Смерти ты моей хочешь, злыдень! Разору жаждешь! Проси, что хочешь, но косорылых не дам!

 

       Пришлось снова пересылаться с дядькой, кланяться в пояс. Вуй поскрипел зубами, но дал-таки десяток дружинников со своего подворья – саженного роста, откормленных, как на убой. Но и запросил немало: по 5 гривен за каждого наперед, и еще столько же по возвращении. А иже кто в сече падет или просто сгинет в чащобах берендеевых – за того и вовсе 50 гривен. Снедь и питьё, разумеется, оставались за купчиной.

 

        Вышата с ужасом оглядел строй «бычков», блещущих свежекованной на латинский манер панцирью, с длинными пиками и кривыми ятаганами, заткнутыми за пояса, и ему стало не по себе. Но и отступать - не отступил: только обозвал дядьку сквалыгой-алтынником, густо сплюнул и ретироваться на свое подворье.

 

        А там уже вовсю шумел обоз – как на торжище. Ромейка, размахивая длинными рукавами поневы, давала последние распоряжения, что и куда грузить.

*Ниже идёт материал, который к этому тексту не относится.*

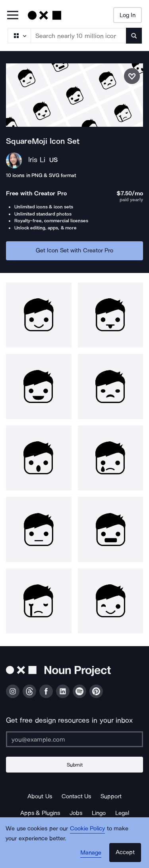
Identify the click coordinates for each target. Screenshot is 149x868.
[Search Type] (19, 36)
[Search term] (79, 36)
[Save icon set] (132, 76)
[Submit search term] (134, 36)
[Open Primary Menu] (13, 15)
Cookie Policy (87, 828)
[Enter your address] (74, 739)
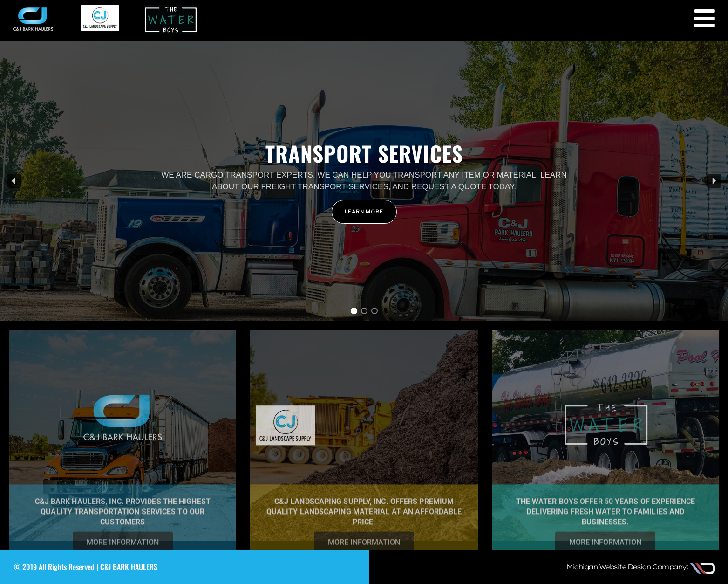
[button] (364, 181)
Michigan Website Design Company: (627, 567)
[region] (364, 181)
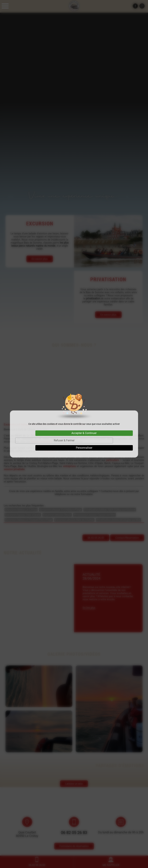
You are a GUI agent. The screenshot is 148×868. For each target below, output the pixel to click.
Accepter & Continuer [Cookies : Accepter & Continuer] (84, 433)
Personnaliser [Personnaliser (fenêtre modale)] (84, 448)
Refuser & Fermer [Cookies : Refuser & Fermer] (64, 440)
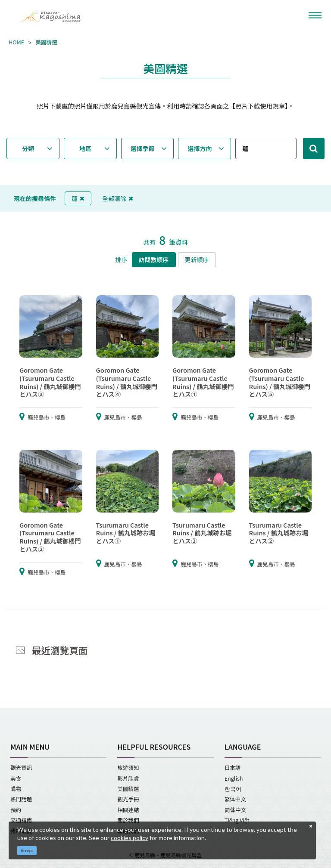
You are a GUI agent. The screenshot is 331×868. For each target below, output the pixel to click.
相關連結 (128, 809)
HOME (16, 42)
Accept (27, 850)
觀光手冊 (128, 799)
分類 (28, 148)
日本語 (233, 767)
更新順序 (197, 259)
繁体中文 (235, 799)
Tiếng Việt (237, 820)
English (234, 778)
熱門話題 (21, 799)
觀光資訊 (21, 767)
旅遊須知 (128, 767)
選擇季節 (143, 148)
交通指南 (21, 820)
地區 (85, 148)
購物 (16, 788)
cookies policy (129, 837)
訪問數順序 (154, 259)
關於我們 (128, 820)
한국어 (233, 788)
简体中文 (235, 809)
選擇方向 (200, 148)
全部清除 (118, 198)
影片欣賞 (128, 778)
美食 (16, 778)
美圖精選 (46, 42)
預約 (16, 809)
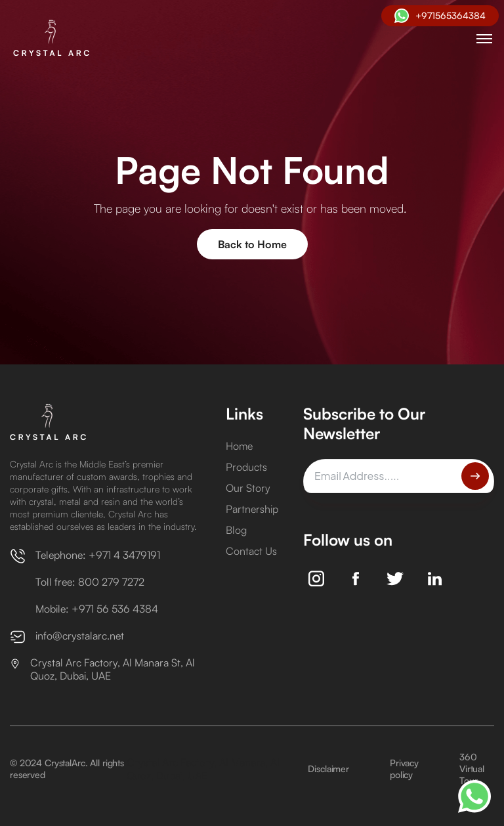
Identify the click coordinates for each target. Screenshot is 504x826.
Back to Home (252, 244)
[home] (54, 39)
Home (239, 446)
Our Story (248, 488)
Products (246, 467)
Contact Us (251, 551)
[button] (484, 39)
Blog (236, 530)
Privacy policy (404, 768)
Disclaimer (328, 768)
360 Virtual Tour (472, 768)
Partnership (252, 509)
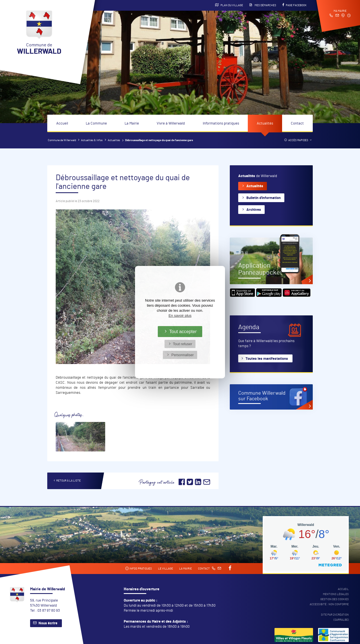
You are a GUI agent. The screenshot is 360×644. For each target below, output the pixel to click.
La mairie (185, 569)
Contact (297, 123)
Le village (165, 569)
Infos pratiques (138, 568)
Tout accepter (183, 331)
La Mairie (132, 123)
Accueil (62, 123)
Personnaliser (183, 355)
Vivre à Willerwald (171, 123)
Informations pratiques (221, 123)
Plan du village (229, 5)
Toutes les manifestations (267, 359)
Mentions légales (336, 594)
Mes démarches (263, 5)
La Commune (96, 123)
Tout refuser (183, 344)
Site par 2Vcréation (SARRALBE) (335, 617)
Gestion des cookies (334, 599)
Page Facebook (294, 5)
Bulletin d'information (264, 198)
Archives (254, 210)
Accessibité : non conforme (329, 604)
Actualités (265, 123)
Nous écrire (48, 623)
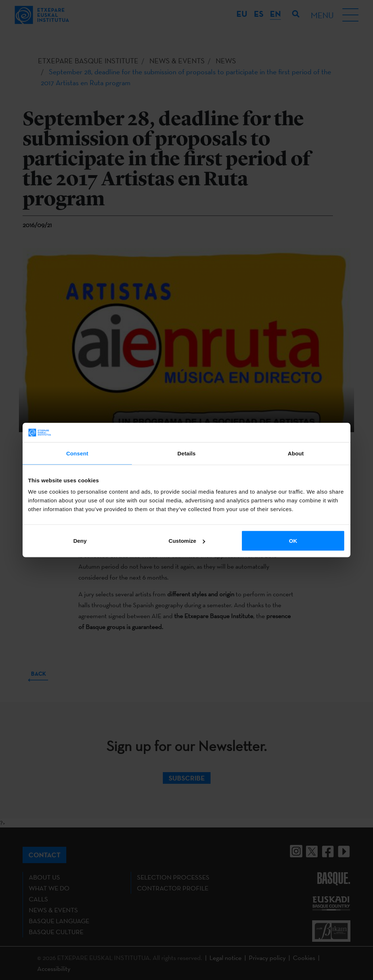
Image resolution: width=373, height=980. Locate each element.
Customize (187, 541)
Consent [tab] (77, 453)
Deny (80, 541)
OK (293, 541)
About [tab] (296, 453)
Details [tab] (186, 453)
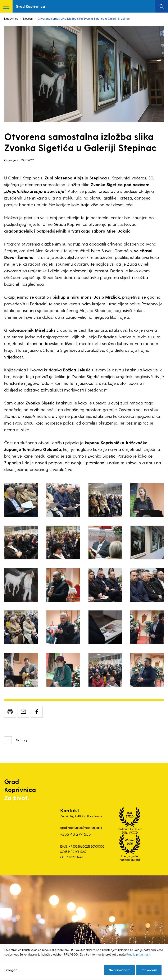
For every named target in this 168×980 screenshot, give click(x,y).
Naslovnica (11, 18)
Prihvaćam (149, 970)
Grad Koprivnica (30, 6)
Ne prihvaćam (120, 970)
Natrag (21, 740)
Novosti (28, 18)
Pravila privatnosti (138, 954)
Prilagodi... (13, 970)
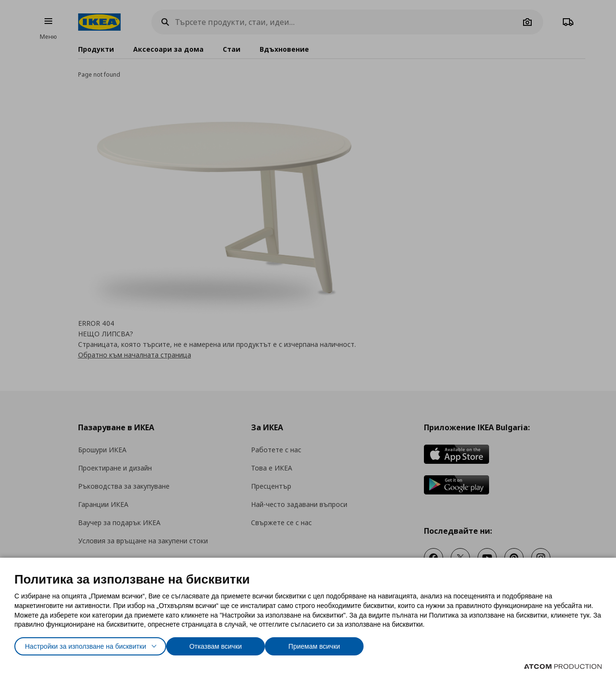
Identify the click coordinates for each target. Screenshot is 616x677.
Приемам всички (341, 644)
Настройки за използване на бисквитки (94, 644)
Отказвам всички (237, 644)
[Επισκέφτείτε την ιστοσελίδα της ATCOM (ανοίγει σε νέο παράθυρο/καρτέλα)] (563, 666)
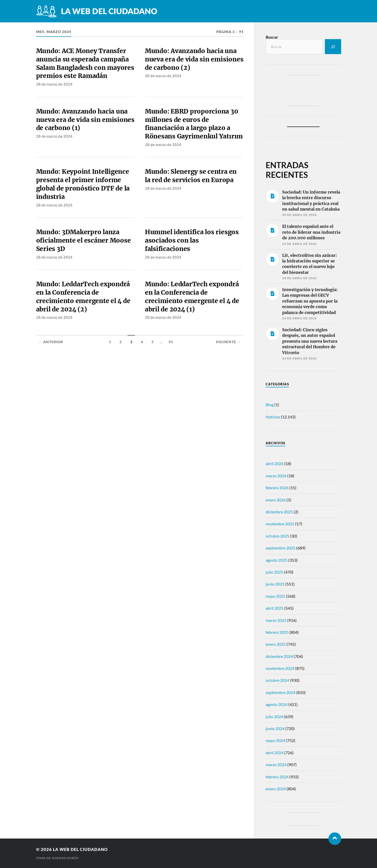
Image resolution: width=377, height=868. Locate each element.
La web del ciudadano (82, 849)
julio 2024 (274, 716)
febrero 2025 (277, 632)
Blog (269, 404)
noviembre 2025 (280, 524)
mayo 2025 (276, 596)
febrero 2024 (277, 777)
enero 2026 (276, 500)
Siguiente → (228, 367)
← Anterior (51, 367)
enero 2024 (276, 788)
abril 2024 (274, 752)
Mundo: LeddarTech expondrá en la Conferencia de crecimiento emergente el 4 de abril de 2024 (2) (84, 321)
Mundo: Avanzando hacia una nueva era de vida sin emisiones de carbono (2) (193, 60)
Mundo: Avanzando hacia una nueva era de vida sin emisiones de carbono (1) (84, 131)
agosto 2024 (277, 704)
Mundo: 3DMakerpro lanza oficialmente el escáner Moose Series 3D (85, 264)
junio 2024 (275, 728)
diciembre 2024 (279, 656)
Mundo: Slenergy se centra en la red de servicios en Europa (192, 197)
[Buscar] (333, 46)
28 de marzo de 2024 (54, 94)
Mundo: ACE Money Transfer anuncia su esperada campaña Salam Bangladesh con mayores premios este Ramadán (84, 69)
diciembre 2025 (279, 512)
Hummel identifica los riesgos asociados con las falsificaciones (193, 264)
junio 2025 (275, 584)
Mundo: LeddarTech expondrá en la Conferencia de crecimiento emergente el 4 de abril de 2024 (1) (193, 321)
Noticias (273, 417)
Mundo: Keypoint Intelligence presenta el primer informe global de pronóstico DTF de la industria (84, 206)
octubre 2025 (278, 536)
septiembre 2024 (281, 692)
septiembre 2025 (281, 548)
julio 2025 (274, 572)
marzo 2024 (276, 765)
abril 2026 (274, 463)
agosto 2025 (277, 560)
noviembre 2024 (280, 668)
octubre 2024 (278, 680)
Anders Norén (65, 858)
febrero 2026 (277, 488)
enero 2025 (276, 644)
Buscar (272, 37)
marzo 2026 (276, 475)
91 (171, 367)
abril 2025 (274, 608)
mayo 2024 (276, 740)
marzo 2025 (276, 620)
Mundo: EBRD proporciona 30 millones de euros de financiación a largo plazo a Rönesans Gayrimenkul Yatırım (193, 140)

Кони, испуганно прядая ушами, тянулись к яслям: любо им было, что последние три дня перед походом их кормили только отборным овсом. Челядь сбивалась кучками, некоторые холопки тихонько поскуливали, словно чуяли беду. Услышав многоголосый шум и гвалт, на крылечко хоромины вышла Лада – бледная, молчаливая, и сложила на груди руки, исчерченными тонкими синими прожилочками. Увидев дочь, Вышата поднялся к ней по ступеням.

 

     - Надолго ль покидаешь нас, батюшка? – спросила дочь через силу, придыхая.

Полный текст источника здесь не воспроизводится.